__Work order__
Reproduce each of the following rows verbatim, without changing any character, spacing, or line break.

__Records shown__
= = = = = = =

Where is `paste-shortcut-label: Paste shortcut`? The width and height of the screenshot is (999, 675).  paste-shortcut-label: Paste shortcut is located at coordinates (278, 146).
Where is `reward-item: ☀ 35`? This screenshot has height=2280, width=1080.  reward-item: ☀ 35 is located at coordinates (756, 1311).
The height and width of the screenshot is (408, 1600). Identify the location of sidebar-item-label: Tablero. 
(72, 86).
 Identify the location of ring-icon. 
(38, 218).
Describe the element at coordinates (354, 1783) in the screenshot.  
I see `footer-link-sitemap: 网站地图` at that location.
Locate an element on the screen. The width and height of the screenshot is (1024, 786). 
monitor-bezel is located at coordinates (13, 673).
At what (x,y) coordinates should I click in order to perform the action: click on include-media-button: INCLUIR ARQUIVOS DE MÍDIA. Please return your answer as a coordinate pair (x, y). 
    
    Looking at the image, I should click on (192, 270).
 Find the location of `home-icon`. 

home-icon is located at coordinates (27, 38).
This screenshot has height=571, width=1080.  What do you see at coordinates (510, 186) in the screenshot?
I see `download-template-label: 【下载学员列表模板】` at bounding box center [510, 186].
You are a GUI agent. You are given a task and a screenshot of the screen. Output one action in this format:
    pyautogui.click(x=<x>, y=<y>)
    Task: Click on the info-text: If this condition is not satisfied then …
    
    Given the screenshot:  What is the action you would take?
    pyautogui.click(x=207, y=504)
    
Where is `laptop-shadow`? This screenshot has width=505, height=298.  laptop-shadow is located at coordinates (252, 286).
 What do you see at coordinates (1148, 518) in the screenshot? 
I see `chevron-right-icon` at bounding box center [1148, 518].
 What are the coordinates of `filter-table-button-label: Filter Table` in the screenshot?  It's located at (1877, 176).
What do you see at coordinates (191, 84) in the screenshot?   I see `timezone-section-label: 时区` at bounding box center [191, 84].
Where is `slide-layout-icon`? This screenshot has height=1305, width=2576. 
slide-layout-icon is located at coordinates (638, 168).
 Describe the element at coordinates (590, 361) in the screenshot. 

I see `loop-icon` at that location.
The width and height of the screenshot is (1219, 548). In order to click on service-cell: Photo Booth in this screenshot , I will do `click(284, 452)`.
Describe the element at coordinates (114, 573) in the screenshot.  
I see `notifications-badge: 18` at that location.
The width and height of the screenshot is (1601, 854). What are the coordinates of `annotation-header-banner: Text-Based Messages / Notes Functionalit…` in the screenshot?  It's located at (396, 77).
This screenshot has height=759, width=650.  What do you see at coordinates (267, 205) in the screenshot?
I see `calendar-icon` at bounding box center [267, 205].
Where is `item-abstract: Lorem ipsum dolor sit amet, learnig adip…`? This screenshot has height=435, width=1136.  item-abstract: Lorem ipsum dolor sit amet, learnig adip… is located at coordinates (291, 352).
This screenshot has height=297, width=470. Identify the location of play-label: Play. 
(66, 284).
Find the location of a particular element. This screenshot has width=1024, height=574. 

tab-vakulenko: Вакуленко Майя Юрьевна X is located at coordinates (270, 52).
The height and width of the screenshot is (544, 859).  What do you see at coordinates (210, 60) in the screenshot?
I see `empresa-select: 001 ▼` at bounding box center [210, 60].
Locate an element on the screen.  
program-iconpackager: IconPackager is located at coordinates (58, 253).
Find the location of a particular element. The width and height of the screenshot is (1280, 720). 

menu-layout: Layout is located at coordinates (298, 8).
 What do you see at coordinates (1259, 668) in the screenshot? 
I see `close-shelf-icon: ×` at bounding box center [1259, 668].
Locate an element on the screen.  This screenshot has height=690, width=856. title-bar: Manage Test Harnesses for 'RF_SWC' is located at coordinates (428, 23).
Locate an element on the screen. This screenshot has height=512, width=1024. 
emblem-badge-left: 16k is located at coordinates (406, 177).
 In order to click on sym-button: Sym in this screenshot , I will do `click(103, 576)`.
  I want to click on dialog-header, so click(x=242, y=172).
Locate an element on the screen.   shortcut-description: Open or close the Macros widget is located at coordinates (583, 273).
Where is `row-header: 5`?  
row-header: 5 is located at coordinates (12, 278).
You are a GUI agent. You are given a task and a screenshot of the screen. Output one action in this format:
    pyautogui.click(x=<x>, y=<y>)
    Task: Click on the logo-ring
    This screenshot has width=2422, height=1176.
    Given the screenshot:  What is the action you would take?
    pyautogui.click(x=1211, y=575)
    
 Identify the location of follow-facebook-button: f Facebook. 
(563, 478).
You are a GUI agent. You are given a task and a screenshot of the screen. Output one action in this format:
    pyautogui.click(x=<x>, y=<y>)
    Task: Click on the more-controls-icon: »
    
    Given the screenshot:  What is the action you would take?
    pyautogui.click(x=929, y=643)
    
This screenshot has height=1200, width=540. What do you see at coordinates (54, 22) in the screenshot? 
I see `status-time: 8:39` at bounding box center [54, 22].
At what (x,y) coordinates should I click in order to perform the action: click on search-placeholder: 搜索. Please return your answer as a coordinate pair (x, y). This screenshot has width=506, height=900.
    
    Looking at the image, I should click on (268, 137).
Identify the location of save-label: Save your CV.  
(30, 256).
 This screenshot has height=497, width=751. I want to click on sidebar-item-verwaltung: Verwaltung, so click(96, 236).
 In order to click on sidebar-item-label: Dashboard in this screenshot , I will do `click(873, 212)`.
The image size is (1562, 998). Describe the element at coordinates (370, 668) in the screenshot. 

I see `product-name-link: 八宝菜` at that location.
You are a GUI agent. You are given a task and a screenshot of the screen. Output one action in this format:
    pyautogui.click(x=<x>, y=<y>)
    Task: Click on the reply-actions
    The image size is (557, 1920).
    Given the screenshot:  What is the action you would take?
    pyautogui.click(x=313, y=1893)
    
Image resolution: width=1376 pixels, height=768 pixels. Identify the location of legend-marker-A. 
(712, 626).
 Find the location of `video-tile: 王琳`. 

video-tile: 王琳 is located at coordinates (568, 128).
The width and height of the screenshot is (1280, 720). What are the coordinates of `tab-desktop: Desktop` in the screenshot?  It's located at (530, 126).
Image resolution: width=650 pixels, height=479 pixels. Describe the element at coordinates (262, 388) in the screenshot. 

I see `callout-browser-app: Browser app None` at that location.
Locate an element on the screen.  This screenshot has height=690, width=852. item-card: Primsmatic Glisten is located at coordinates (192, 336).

= = = = = = =

__Result__
Where is `paste-shortcut-label: Paste shortcut`? The width and height of the screenshot is (999, 675).  paste-shortcut-label: Paste shortcut is located at coordinates (278, 146).
Where is `reward-item: ☀ 35`? This screenshot has height=2280, width=1080.  reward-item: ☀ 35 is located at coordinates (756, 1311).
The height and width of the screenshot is (408, 1600). Identify the location of sidebar-item-label: Tablero. 
(72, 86).
 Identify the location of ring-icon. 
(38, 218).
Describe the element at coordinates (354, 1783) in the screenshot.  
I see `footer-link-sitemap: 网站地图` at that location.
Locate an element on the screen. The width and height of the screenshot is (1024, 786). 
monitor-bezel is located at coordinates (13, 673).
At what (x,y) coordinates should I click in order to perform the action: click on include-media-button: INCLUIR ARQUIVOS DE MÍDIA. Please return your answer as a coordinate pair (x, y). 
    
    Looking at the image, I should click on (192, 270).
 Find the location of `home-icon`. 

home-icon is located at coordinates (27, 38).
This screenshot has height=571, width=1080.  What do you see at coordinates (510, 186) in the screenshot?
I see `download-template-label: 【下载学员列表模板】` at bounding box center [510, 186].
You are a GUI agent. You are given a task and a screenshot of the screen. Output one action in this format:
    pyautogui.click(x=<x>, y=<y>)
    Task: Click on the info-text: If this condition is not satisfied then …
    
    Given the screenshot:  What is the action you would take?
    pyautogui.click(x=207, y=504)
    
Where is `laptop-shadow`? This screenshot has width=505, height=298.  laptop-shadow is located at coordinates (252, 286).
 What do you see at coordinates (1148, 518) in the screenshot? 
I see `chevron-right-icon` at bounding box center [1148, 518].
 What are the coordinates of `filter-table-button-label: Filter Table` in the screenshot?  It's located at (1877, 176).
What do you see at coordinates (191, 84) in the screenshot?   I see `timezone-section-label: 时区` at bounding box center [191, 84].
Where is `slide-layout-icon`? This screenshot has height=1305, width=2576. 
slide-layout-icon is located at coordinates (638, 168).
 Describe the element at coordinates (590, 361) in the screenshot. 

I see `loop-icon` at that location.
The width and height of the screenshot is (1219, 548). In order to click on service-cell: Photo Booth in this screenshot , I will do `click(284, 452)`.
Describe the element at coordinates (114, 573) in the screenshot.  
I see `notifications-badge: 18` at that location.
The width and height of the screenshot is (1601, 854). What are the coordinates of `annotation-header-banner: Text-Based Messages / Notes Functionalit…` in the screenshot?  It's located at (396, 77).
This screenshot has height=759, width=650.  What do you see at coordinates (267, 205) in the screenshot?
I see `calendar-icon` at bounding box center [267, 205].
Where is `item-abstract: Lorem ipsum dolor sit amet, learnig adip…`? This screenshot has height=435, width=1136.  item-abstract: Lorem ipsum dolor sit amet, learnig adip… is located at coordinates (291, 352).
This screenshot has height=297, width=470. Identify the location of play-label: Play. 
(66, 284).
Find the location of a particular element. This screenshot has width=1024, height=574. 

tab-vakulenko: Вакуленко Майя Юрьевна X is located at coordinates (270, 52).
The height and width of the screenshot is (544, 859).  What do you see at coordinates (210, 60) in the screenshot?
I see `empresa-select: 001 ▼` at bounding box center [210, 60].
Locate an element on the screen.  
program-iconpackager: IconPackager is located at coordinates (58, 253).
Find the location of a particular element. The width and height of the screenshot is (1280, 720). 

menu-layout: Layout is located at coordinates (298, 8).
 What do you see at coordinates (1259, 668) in the screenshot? 
I see `close-shelf-icon: ×` at bounding box center [1259, 668].
Locate an element on the screen.  This screenshot has height=690, width=856. title-bar: Manage Test Harnesses for 'RF_SWC' is located at coordinates (428, 23).
Locate an element on the screen. This screenshot has height=512, width=1024. 
emblem-badge-left: 16k is located at coordinates (406, 177).
 In order to click on sym-button: Sym in this screenshot , I will do `click(103, 576)`.
  I want to click on dialog-header, so click(x=242, y=172).
Locate an element on the screen.   shortcut-description: Open or close the Macros widget is located at coordinates (583, 273).
Where is `row-header: 5`?  
row-header: 5 is located at coordinates (12, 278).
You are a GUI agent. You are given a task and a screenshot of the screen. Output one action in this format:
    pyautogui.click(x=<x>, y=<y>)
    Task: Click on the logo-ring
    This screenshot has width=2422, height=1176.
    Given the screenshot:  What is the action you would take?
    pyautogui.click(x=1211, y=575)
    
 Identify the location of follow-facebook-button: f Facebook. 
(563, 478).
You are a GUI agent. You are given a task and a screenshot of the screen. Output one action in this format:
    pyautogui.click(x=<x>, y=<y>)
    Task: Click on the more-controls-icon: »
    
    Given the screenshot:  What is the action you would take?
    pyautogui.click(x=929, y=643)
    
This screenshot has height=1200, width=540. What do you see at coordinates (54, 22) in the screenshot? 
I see `status-time: 8:39` at bounding box center [54, 22].
At what (x,y) coordinates should I click in order to perform the action: click on search-placeholder: 搜索. Please return your answer as a coordinate pair (x, y). This screenshot has width=506, height=900.
    
    Looking at the image, I should click on (268, 137).
Identify the location of save-label: Save your CV.  
(30, 256).
 This screenshot has height=497, width=751. I want to click on sidebar-item-verwaltung: Verwaltung, so click(96, 236).
 In order to click on sidebar-item-label: Dashboard in this screenshot , I will do `click(873, 212)`.
The image size is (1562, 998). Describe the element at coordinates (370, 668) in the screenshot. 

I see `product-name-link: 八宝菜` at that location.
You are a GUI agent. You are given a task and a screenshot of the screen. Output one action in this format:
    pyautogui.click(x=<x>, y=<y>)
    Task: Click on the reply-actions
    The image size is (557, 1920).
    Given the screenshot:  What is the action you would take?
    pyautogui.click(x=313, y=1893)
    
Image resolution: width=1376 pixels, height=768 pixels. Identify the location of legend-marker-A. 
(712, 626).
 Find the location of `video-tile: 王琳`. 

video-tile: 王琳 is located at coordinates (568, 128).
The width and height of the screenshot is (1280, 720). What are the coordinates of `tab-desktop: Desktop` in the screenshot?  It's located at (530, 126).
Image resolution: width=650 pixels, height=479 pixels. Describe the element at coordinates (262, 388) in the screenshot. 

I see `callout-browser-app: Browser app None` at that location.
Locate an element on the screen.  This screenshot has height=690, width=852. item-card: Primsmatic Glisten is located at coordinates (192, 336).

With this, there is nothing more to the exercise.